Jean-Pierre Cavaillé

 

1 Voir l’article de l’historien Philippe Artières, « Tué par la police. Éthique d’une enquête », publié dans En attendant Nadeau. Artières cependant est un lecteur quelque peu distrait qui se demande si le nom d’Angelo n’est pas fictif (imaginant même qu’il pourrait venir du Théorème de Pasolini), alors que Fassin est très explicite à ce sujet.

2 Didier Fassin cite à ce sujet l’appel de Charlie, le fils d’Angelo, première personne interpelée : « Les clistés sont là ». Dans son article sur Mediapart, « Mort d’Angelo Garand, tué par le GIGN: ce que dit le dossier judiciaire », Matthieu Suc écrit : « les christés ». J’ai signalé l’erreur en vain. Qui en effet se préoccupe d’exactitude en la matière ?

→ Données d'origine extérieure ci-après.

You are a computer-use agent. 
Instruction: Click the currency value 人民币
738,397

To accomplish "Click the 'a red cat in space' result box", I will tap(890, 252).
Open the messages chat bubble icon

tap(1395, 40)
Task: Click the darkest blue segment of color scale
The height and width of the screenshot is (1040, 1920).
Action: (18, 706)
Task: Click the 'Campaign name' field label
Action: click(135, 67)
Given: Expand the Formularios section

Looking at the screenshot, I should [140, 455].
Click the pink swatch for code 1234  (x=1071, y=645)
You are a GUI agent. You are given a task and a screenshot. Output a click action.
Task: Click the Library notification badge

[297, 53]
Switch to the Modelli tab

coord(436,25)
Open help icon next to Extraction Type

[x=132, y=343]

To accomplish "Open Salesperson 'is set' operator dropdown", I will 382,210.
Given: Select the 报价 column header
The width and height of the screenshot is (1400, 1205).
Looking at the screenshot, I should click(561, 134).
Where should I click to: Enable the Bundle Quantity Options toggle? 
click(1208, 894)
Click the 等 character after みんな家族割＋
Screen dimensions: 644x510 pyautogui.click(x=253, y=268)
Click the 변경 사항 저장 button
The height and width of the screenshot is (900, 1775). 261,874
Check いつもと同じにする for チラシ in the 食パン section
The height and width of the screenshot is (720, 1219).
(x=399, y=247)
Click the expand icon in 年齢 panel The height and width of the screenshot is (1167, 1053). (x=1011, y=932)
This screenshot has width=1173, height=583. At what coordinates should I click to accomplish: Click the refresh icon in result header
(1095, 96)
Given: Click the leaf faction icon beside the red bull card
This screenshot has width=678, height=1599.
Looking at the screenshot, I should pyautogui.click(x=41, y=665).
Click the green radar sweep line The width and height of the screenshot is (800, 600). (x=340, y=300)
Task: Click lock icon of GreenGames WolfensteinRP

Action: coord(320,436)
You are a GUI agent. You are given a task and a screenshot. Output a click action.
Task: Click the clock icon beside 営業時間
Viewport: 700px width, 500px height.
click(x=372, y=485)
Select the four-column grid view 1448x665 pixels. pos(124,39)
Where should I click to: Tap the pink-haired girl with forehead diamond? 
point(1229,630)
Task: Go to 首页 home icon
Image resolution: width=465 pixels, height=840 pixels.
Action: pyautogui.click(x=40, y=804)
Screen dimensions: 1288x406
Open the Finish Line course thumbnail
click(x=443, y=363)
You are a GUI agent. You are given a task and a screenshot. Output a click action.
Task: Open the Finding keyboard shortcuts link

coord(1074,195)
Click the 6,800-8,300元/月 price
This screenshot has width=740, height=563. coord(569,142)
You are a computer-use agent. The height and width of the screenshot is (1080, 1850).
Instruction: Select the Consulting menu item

3 Je note par exemple le mot « platz » (« platz, terme romani désignant les airs d’accueil »), mais qui ne se dit pas parmi les voyageurs français : ils disent simplement, en français, « une place », ou une « place désignée » lorsqu’il s’agit d’une « aire d’accueil » (qui généralement n’a d’accueillant que le nom, aussi les Voyageurs ne l’utilisent-ils pas), ou bien en dialecte manouche i platsa, au singulier (la place), ou o platsi (les places), au pluriel.

4 Philippe Blanchet, Discriminations : combattre la glottophobie, Paris, Éd. Textuel, coll. Petite Encyclopédie critique, 2016. Voir par exemple le compte rendu en ligne de Touriya Fili-Tullon.